Building a multi-arch CI pipeline for 13 targets. What could possibly go wrong?
- Track: Testing and Continuous Delivery
- Room: H.2213
- Day: Sunday
- Start: 10:15
- End: 10:30
- Video only: h2213
- Chat: Join the conversation!
The ci-multiplatform project is a generic, OCI-based multi-architecture CI system designed to make cross-platform testing practical for open-source projects using GitLab CI. Originally created while enabling RISC-V support for Pixman (https://gitlab.freedesktop.org/pixman/pixman), it has since grown into an independent project under the RISE (RISC-V Software Ecosystem) umbrella: https://gitlab.com/riseproject/CI/ci-multiplatform, with a mirror on freedesktop.org: https://gitlab.freedesktop.org/pixman/ci-multiplatform
The project provides multi-arch layered OCI images (Base GNU, LLVM, Meson) based on Debian, GitLab Component-style templates, and fully automated downstream test pipelines for the included examples. It supports creating customized OCI images, building and testing across 16 Linux and Windows targets – including x86, ARM, RISC-V, MIPS, and PowerPC – using unprivileged GitLab runners with QEMU user-mode emulation. Architecture-specific options (e.g., RISC-V VLEN configuration) allow developers to exercise multiple virtual hardware profiles without any physical hardware, all within a convenient job-matrix workflow.
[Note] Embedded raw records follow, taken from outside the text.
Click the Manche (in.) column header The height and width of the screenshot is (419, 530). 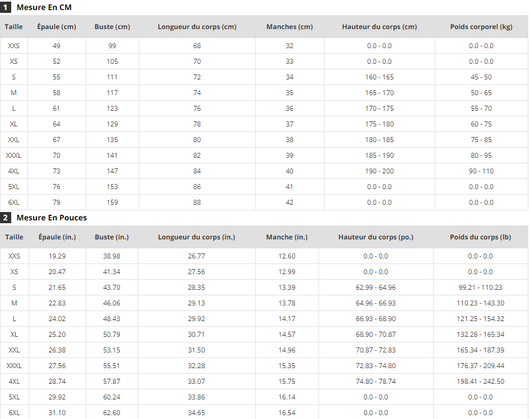(x=287, y=237)
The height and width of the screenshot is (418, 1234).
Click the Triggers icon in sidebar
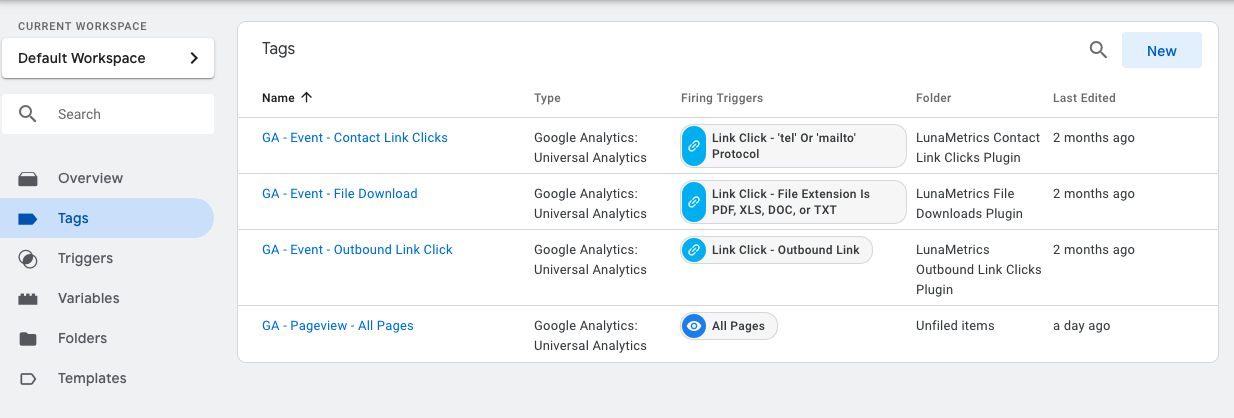tap(28, 258)
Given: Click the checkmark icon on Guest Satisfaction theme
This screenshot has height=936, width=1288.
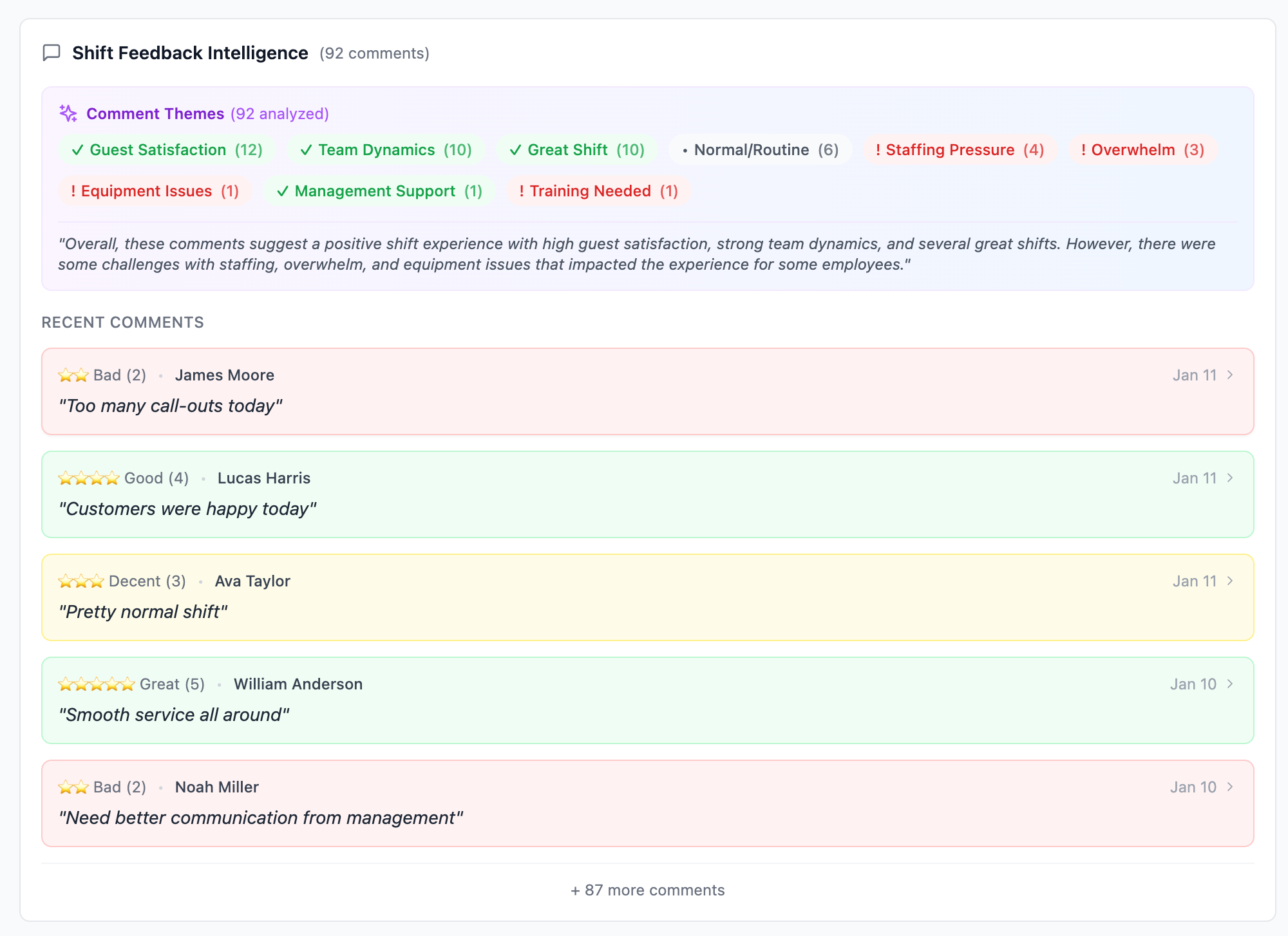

The talk covers how the system is engineered, tested, and validated across multiple GitLab instances, and what happens when unprivileged runners, QEMU quirks, toolchain differences, and architecture-specific behaviours all converge in a single pipeline. I will show how projects can adopt ci-multiplatform with minimal effort and turn multi-arch CI from a maintenance burden into a routine part of upstream development.